Start of SOURCE

The influence of our environment begins early. Studies have found that when parents use digital devices during child routines, their children tend to have smaller vocabularies and weaker grammar development (Sundqvist et al., 2021). In other words, the voices we hear and habits surrounding us — even the silent ones, like screens — shape our capacity for connection and expression.
That’s why discernment matters. Developing a strong voice means paying attention to your “data diet” — choosing what deserves your attention and what doesn’t. It’s less about shutting out noise entirely and more about being mindful of how much space it takes up.
When we’re intentional about our inputs, our output — or, our voice — can become clearer, kinder, and more grounded in what we truly believe.

Mutual training: How we teach the tools that teach us
Artificial intelligence learns through exposure and feedback — similar to the way we do. Every prompt, correction, or clarification helps refine how it responds. In that sense, AI mirrors the tone and habits of the people who interact with it most often.
But that relationship goes both ways. The more time we spend with these tools, the more they have the power to shape our voice, too. We start adjusting how we ask questions, clarify ideas, and organize our thoughts. Over time, our communication becomes a blend of human instinct and machine influence, each shaping the other in subtle ways.
It reminds me of how my daughter has picked up my phrasing, and I’ve unwittingly picked up some of hers. We train each other through everyday conversation. The same thing happens when we use AI. If we approach it with curiosity and respect, it reflects that tone. If we’re dismissive or careless, it can mirror that as well.
When used thoughtfully, AI can even help us find our voice. It can surface patterns in our writing, clarify ideas we’ve been circling, or help us hear ourselves more clearly. Like any tool, it reflects how we use it, and it can amplify our creativity when guided by purpose.
That’s why how we interact matters. We aren’t just using technology; we’re helping form its voice. And that, in turn, invites us to think more carefully about our own.

Values as the algorithm
At the core of every voice — human or artificial — there’s an algorithm. For AI, it’s a set of mathematical weights and objectives that determine how it responds. For us, I believe it’s our values.
Our values can shape our tone, word choice, and even the courage to speak up. They determine when we soften our language to invite understanding and when we use it to stand firm. For me, that means assuming positive intent and calling out the good in the world whenever I can. It also means using my voice to stand for what’s right, even when it’s uncomfortable.
Values are what give our voices coherence. Without them, we’re just mimicking patterns. With them, we communicate meaning. They help us decide what deserves amplification and what’s better left unsaid.
The same way that an algorithm learns through weighted feedback — giving more importance to what aligns with its goal — our voices evolve through the reinforcement of what we believe to be right. Every time we choose honesty over convenience or empathy over defensiveness, we strengthen that internal code.
In a world full of noise, our values act as a stabilizing layer, keeping our voice steady. Reflecting on our values can help remind us that how we say something can matter as much as what we say (or even more). Unlike AI, we have the ability and the responsibility to decide what kind of presence we want our words to leave behind.

End of SOURCE
Start of INFORMATION PROVIDED

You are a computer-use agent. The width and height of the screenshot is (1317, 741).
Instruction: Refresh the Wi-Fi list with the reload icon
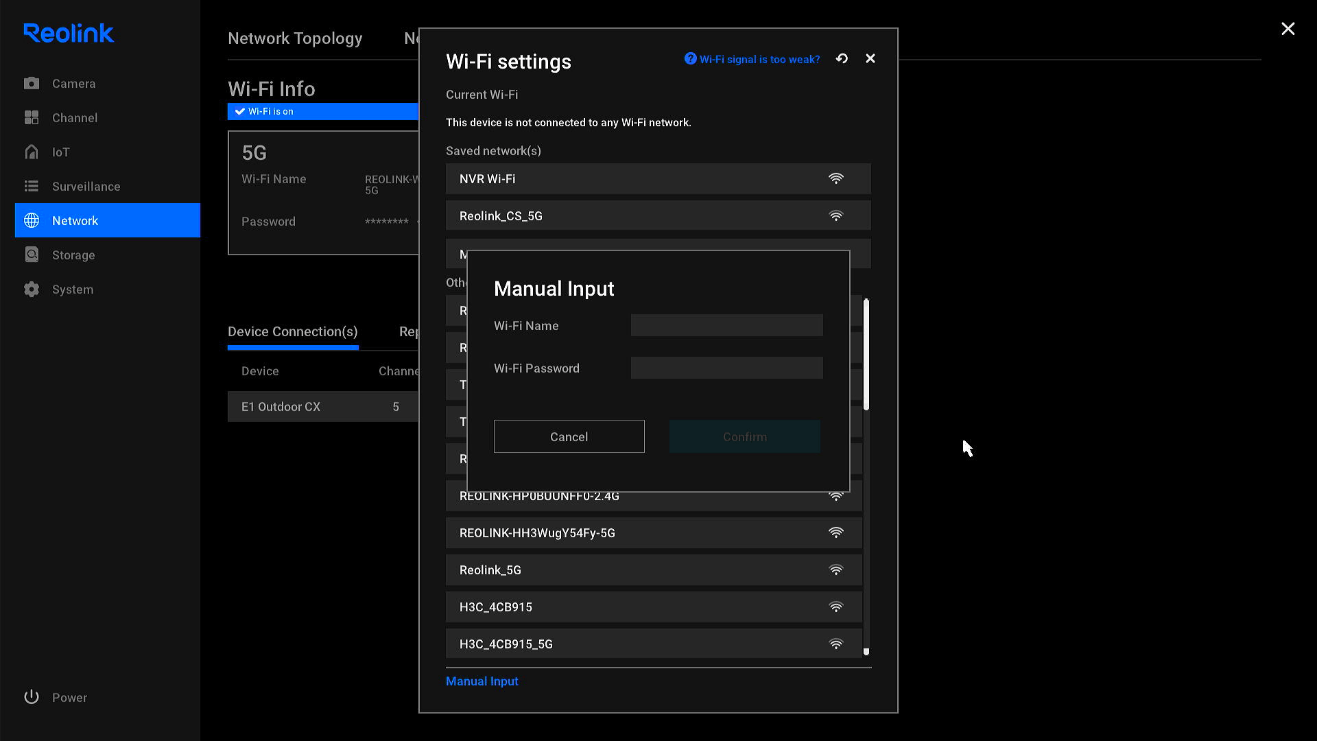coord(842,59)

End of INFORMATION PROVIDED

◆ PROBLEMS TO WORK ON:
A. In the essay on voice, AI, and values, what do studies find about children whose parents use digital devices during child routines?
B. Write the next part of the essay on voice, AI, and values, starting right after its last sentence.

◆ REPLIES:
A. They tend to have smaller vocabularies and weaker grammar development.

B.
Reflection as fine-tuning
Artificial intelligence improves through training loops — feedback, adjustment, and retraining. Humans do the same thing, just less formally. Every time we write, speak, or listen, we’re testing our voice against the world and learning from the results.
Reflection is how we fine-tune. We notice when something we said landed well (or didn’t) and we adjust. We rework our phrasing to sound clearer or kinder. We learn when to speak and when to stay quiet. Each iteration shapes our tone, making it more intentional and aligned with who we are.
Writing plays a big part in that process for me. It’s where I can slow down and listen to my own thoughts: to check if what I’m saying still feels true. Reading and conversation help me with this too, especially with people whose experiences differ from my own. Those moments stretch my perspective and keep my voice grounded in empathy and growth. Research supports this process: voice perception itself continues to develop through childhood and adolescence (Harford et al., 2024), showing how we refine not only how we speak but how we listen to and interpret the voices of others.
In that way, reflection is more than correction; it’s calibration. It keeps our voice dynamic, human, and alive — never static, never finished.

The gift of being human
For all that AI can learn to mimic, it can’t feel. It can identify sentiment, but it doesn’t know empathy. It can generate convincing words, but it doesn’t truly understand meaning. That’s what makes the human voice so extraordinary: it carries intention, emotion, and moral weight.
When we speak, we draw not just on patterns, but on experience. We’ve lived the joy, the heartbreak, and the uncertainty behind our words. That lived experience gives depth to our tone and credibility to our convictions. AI can replicate rhythm and syntax, but not sincerity.
Research on voice development supports this distinction. Humans learn to perceive and interpret voice through years of lived interaction — evolving from simple sound recognition to an understanding of identity and emotional nuance (Harford et al., 2024). That development requires context, connection, and care, which are challenging to program or simulate.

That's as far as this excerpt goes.